具体的には、今回の研究では、20歳以上の日本人アトピー性皮膚炎患者46名および健常者46名を対象に、DOCK8の全エキソン(48個)におけるゲノム配列をダイレクトDNAシーケンシングによって解読し、比較検討が実施された。その結果、DOCK8エキソン2上に存在する一塩基多型の「rs17673268」がアトピー性皮膚炎患者と健常人の間で大きく異なっていることが明らかにされたとする。
また、DOCK8遺伝子多型において、大半の人ではシトシン(C)塩基だが、アトピー性皮膚炎患者ではチミン(T)塩基に置き換わっている頻度が有意に高いことが確認されたとするほか、両アレルがT(TT遺伝子型)である頻度は健常者11%に対し、アトピー性皮膚炎患者では28%と有意に高くなっており、CC遺伝子型と比べて発症リスクの上昇が示されたという。
さらに、この遺伝子多型とアトピー性皮膚炎の重症度との関連性の解析として、重症度スコアのIGAやEASIを用いたアトピー性皮膚炎患者群での遺伝子多型の比較から、重症の皮膚炎患者(IGAスコア4点)は、CT遺伝子型あるいはTT遺伝子型でしか認められないことが判明したとするほか、中等症以上の患者をEASIスコア(高いほど重症)で比較したところ、CTよりTT遺伝子型でEASIスコアがより高く、重症化している患者が多いことが判明したという。

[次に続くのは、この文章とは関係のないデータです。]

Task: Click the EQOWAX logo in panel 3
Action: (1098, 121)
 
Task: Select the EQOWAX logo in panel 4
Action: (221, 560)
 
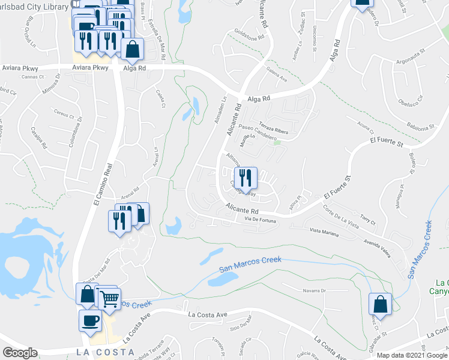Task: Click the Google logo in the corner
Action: point(20,353)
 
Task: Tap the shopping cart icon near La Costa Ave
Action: point(109,298)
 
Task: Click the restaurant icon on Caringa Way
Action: point(246,177)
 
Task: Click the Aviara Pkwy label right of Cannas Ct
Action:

このrs17673268におけるCからTへの一塩基置換は、アラニンからバリンへのアミノ酸置換(ミスセンス変異)をもたらすことから、各々の点変異体を発現させた細胞株を作成し、EPAS1の核移行を調べる実験を実施したところ、TT遺伝子型に該当する遺伝子ベクターを発現した細胞株では、CC遺伝子型に比べてEPAS1の核移行が亢進することが見出されたともする。
研究チームでは、このDOCK8遺伝子多型は機能的な多型であり、EPAS1の核移行を制御してIL-31発現に関与することで、アトピー性皮膚炎の発症や重症化につながっている可能性が示唆されたと説明している。
なお、今回の研究成果は、比較的小規模な人数で得られたものであるため、日本人以外の国籍も含めた、より大規模集団での検討が今後重要になると研究チームではしているほか、この遺伝子多型が、アトピー性皮膚炎患者の抗IL-31受容体抗体への治療反応性予測や層別化医療に応用できる可能性があるとしている。またIL-31はアトピー性皮膚炎だけでなく、結節性痒疹や乾癬、慢性蕁麻疹などの皮膚疾患でも上昇することが報告されていることから、今回のDOCK8遺伝子多型は、これらの皮膚疾患の病態形成にも関与している可能性があるともしている。